Updating the Amazon Web Services email address for a member account with Amazon Organizations

For increased security and administrative resilience, IAM principals in the management account (that have the necessary IAM permissions) can centrally update a Amazon Web Services email address (also referred to as the primary email address) for any of their member accounts without having to sign into each account individually. This gives administrators in the management account (or in a delegated administrator account) more control over their member accounts. It also ensures that Amazon Web Services email addresses from any member accounts across your Amazon Organizations can be kept up to date, even when you may have lost access to the original Amazon Web Services email address or administrative credentials.

When the Amazon Web Services email address is changed centrally by a management account administrator, both the password and MFA configuration will remain the same as they were before the change. Note that MFA can be bypassed by a user with control of an account’s Amazon Web Services email address and primary contact phone number.
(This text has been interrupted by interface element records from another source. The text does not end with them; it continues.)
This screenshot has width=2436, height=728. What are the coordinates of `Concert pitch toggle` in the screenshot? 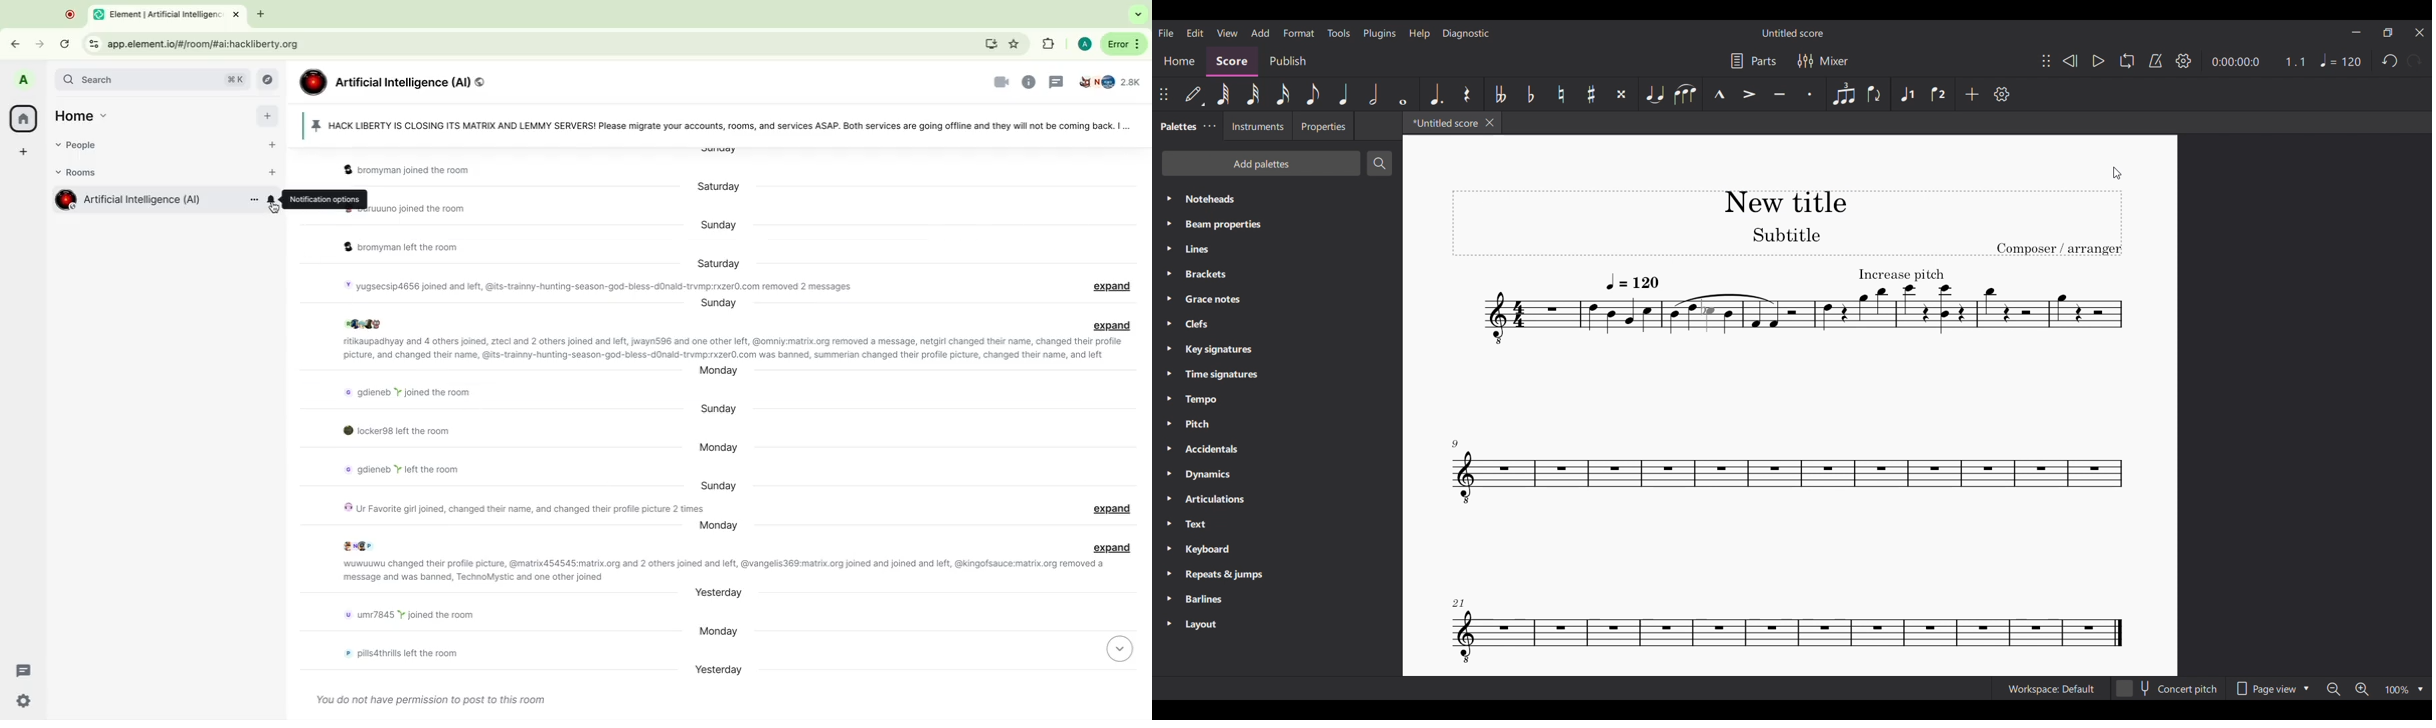 It's located at (2167, 689).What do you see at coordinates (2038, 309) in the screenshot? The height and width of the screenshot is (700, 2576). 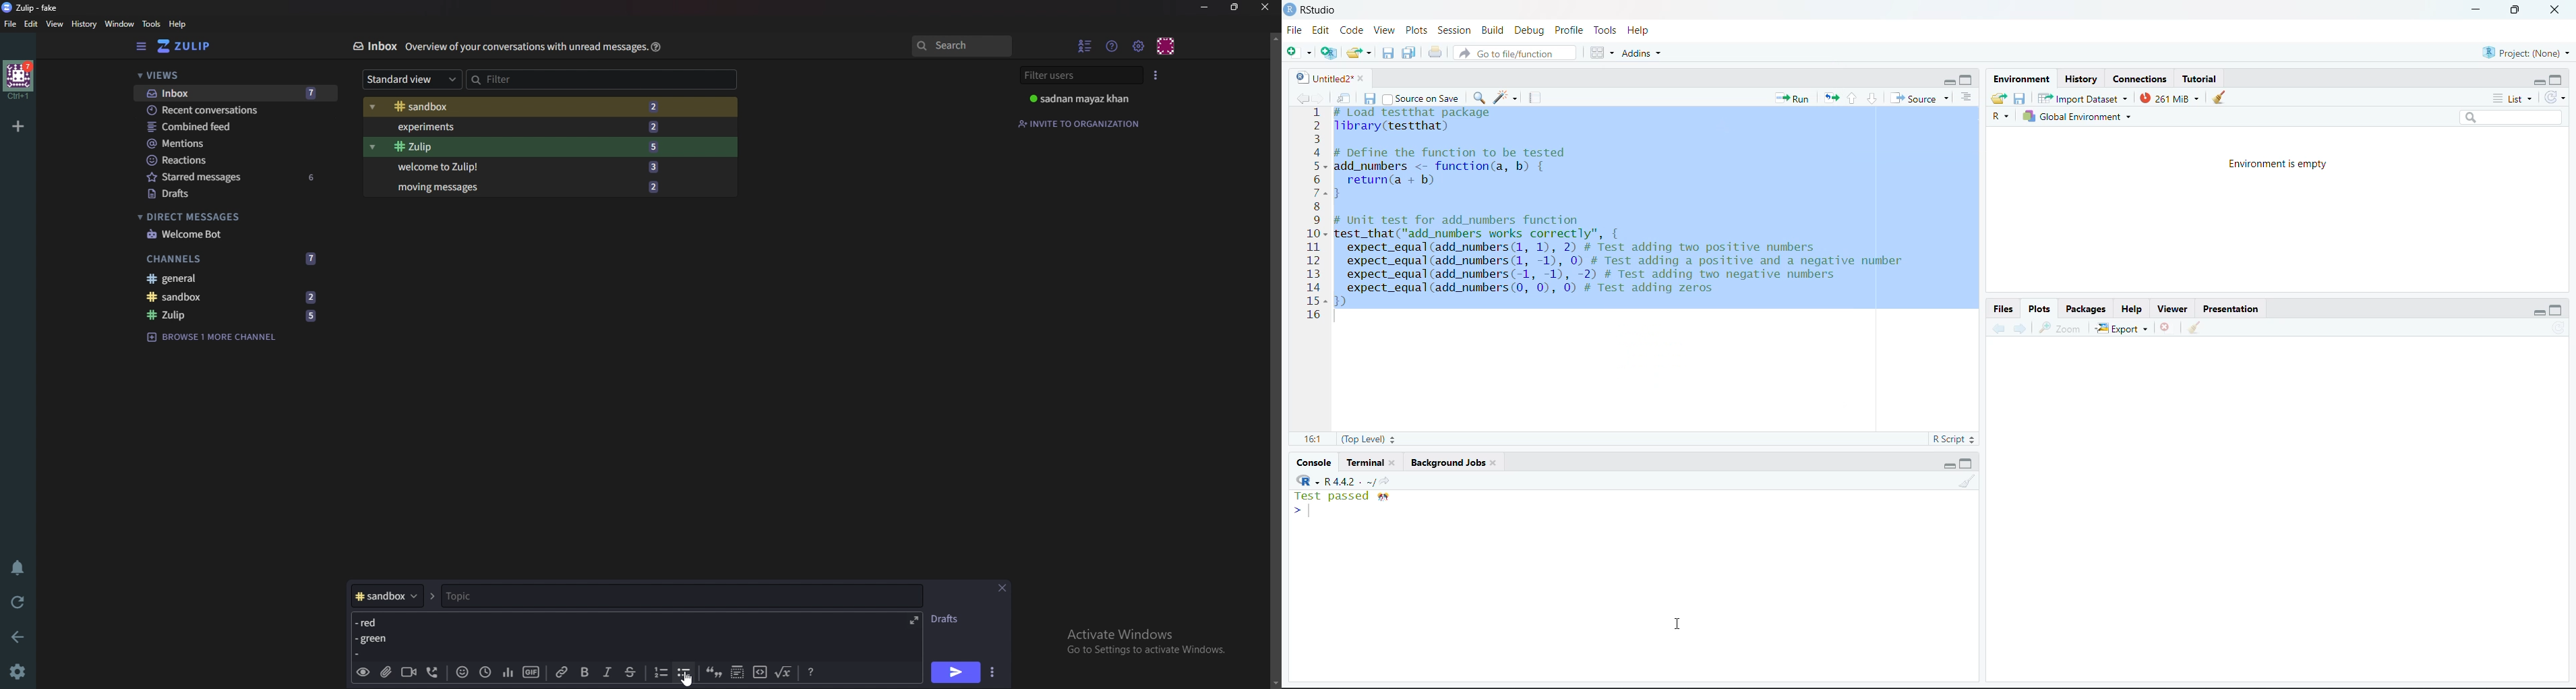 I see `Plots` at bounding box center [2038, 309].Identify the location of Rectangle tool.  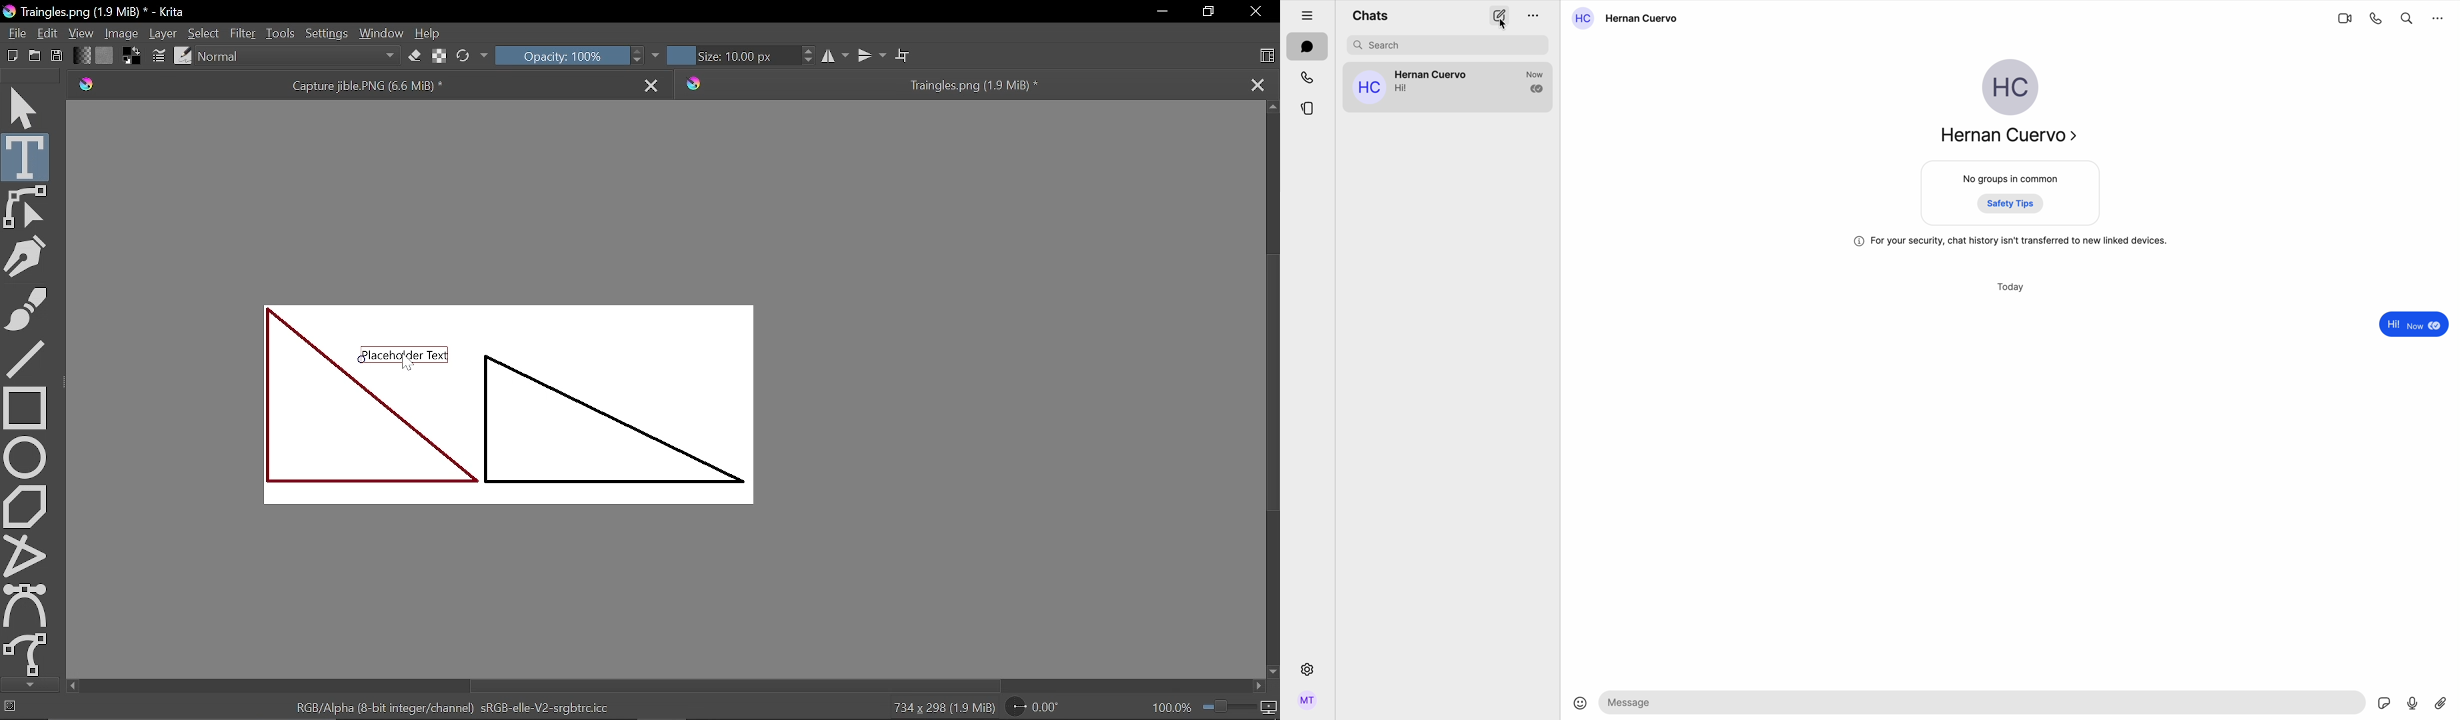
(24, 406).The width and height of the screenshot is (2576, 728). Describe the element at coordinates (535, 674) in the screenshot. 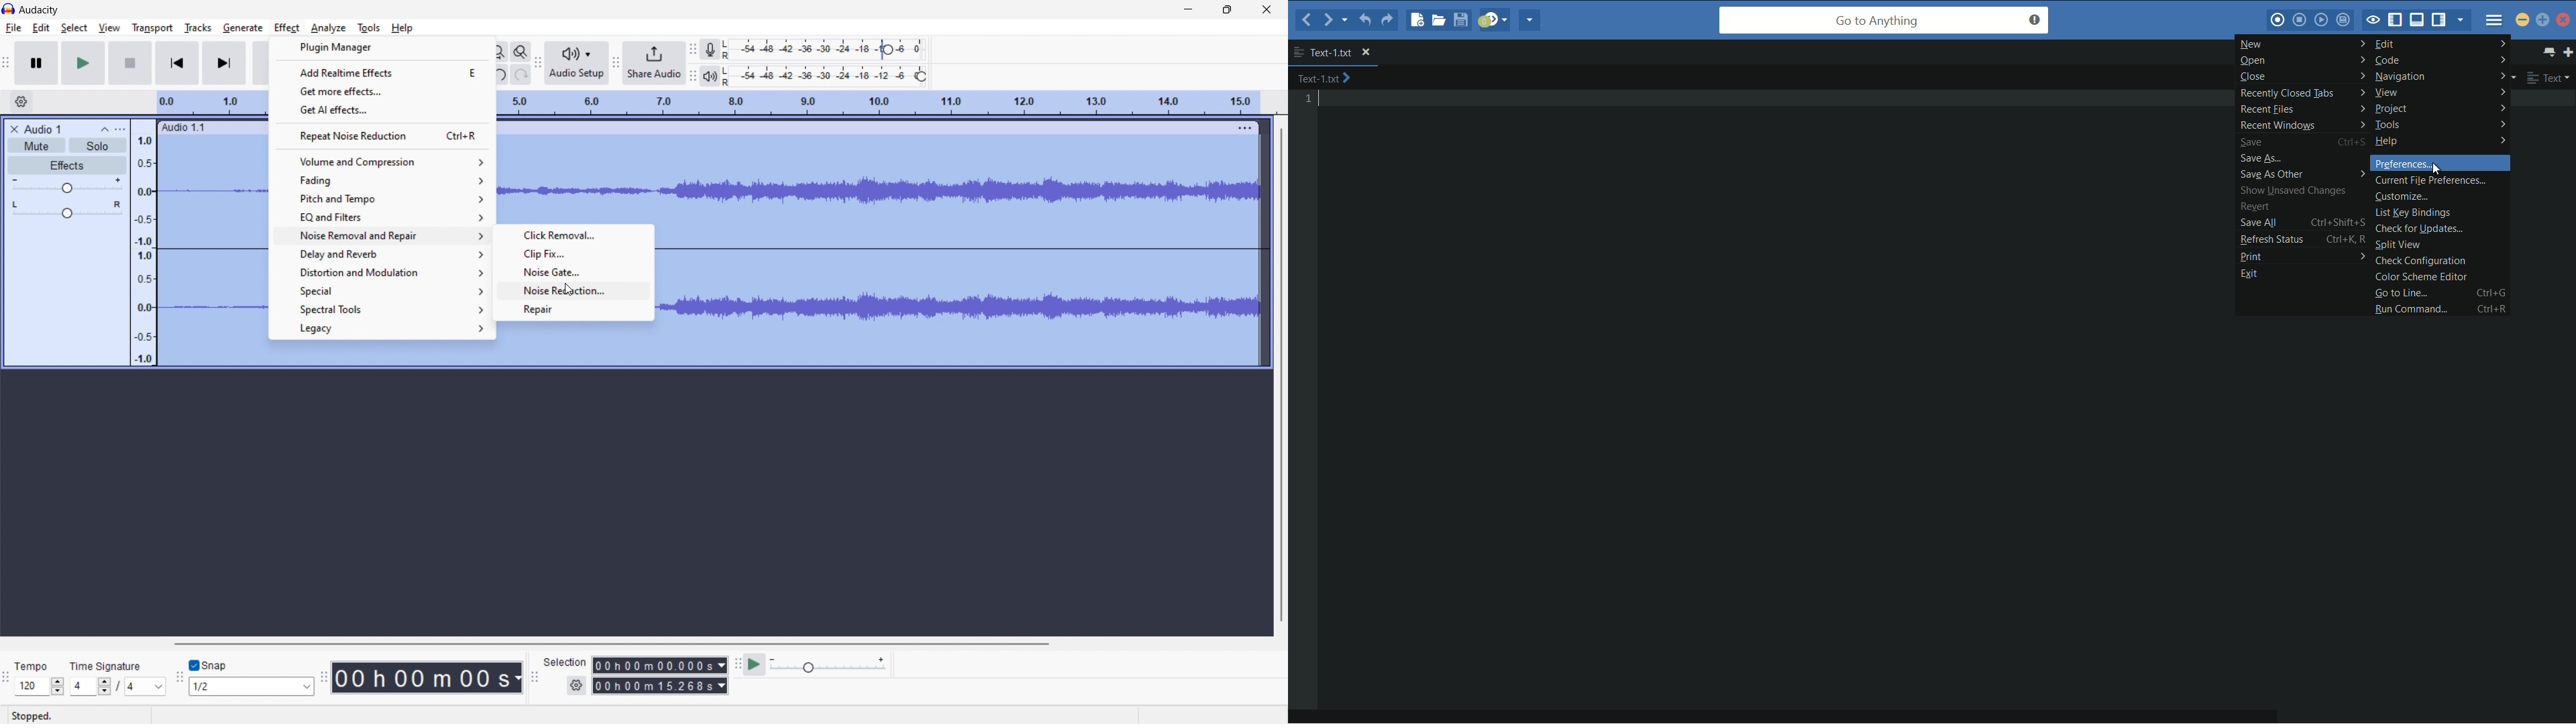

I see `selection toolbar` at that location. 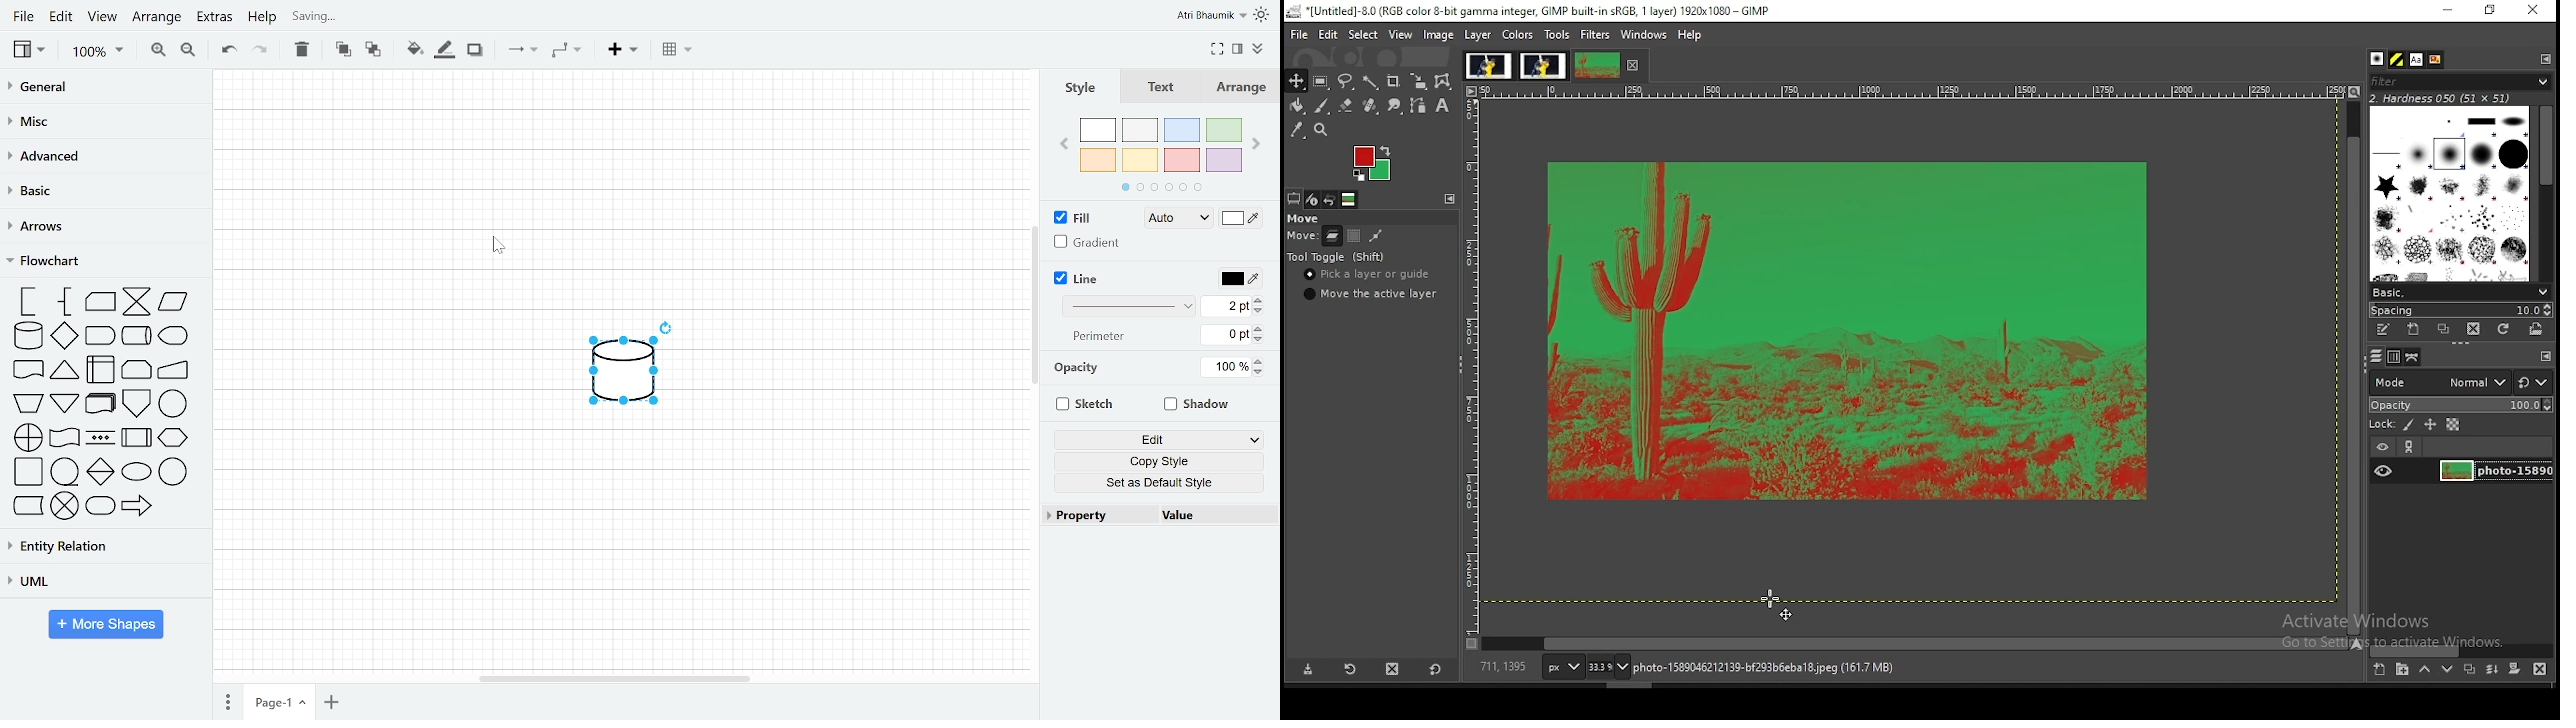 What do you see at coordinates (174, 405) in the screenshot?
I see `on page reference` at bounding box center [174, 405].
To update the Amazon Web Services email address of a member account in your organization, your organization must have previously enabled all features mode. Amazon Organizations in consolidated billing mode or accounts that are not part of an organization, cannot update their Amazon Web Services email address centrally. Users that want to change the Amazon Web Services email address for accounts that are unsupported by the API should continue to use the Billing Console to manage their Amazon Web Services email address.

For step-by-step instructions on how to update your member account's Amazon Web Services email address, see Update the Amazon Web Services email for any Amazon Web Services account in your organization in the Amazon Account Management Reference Guide.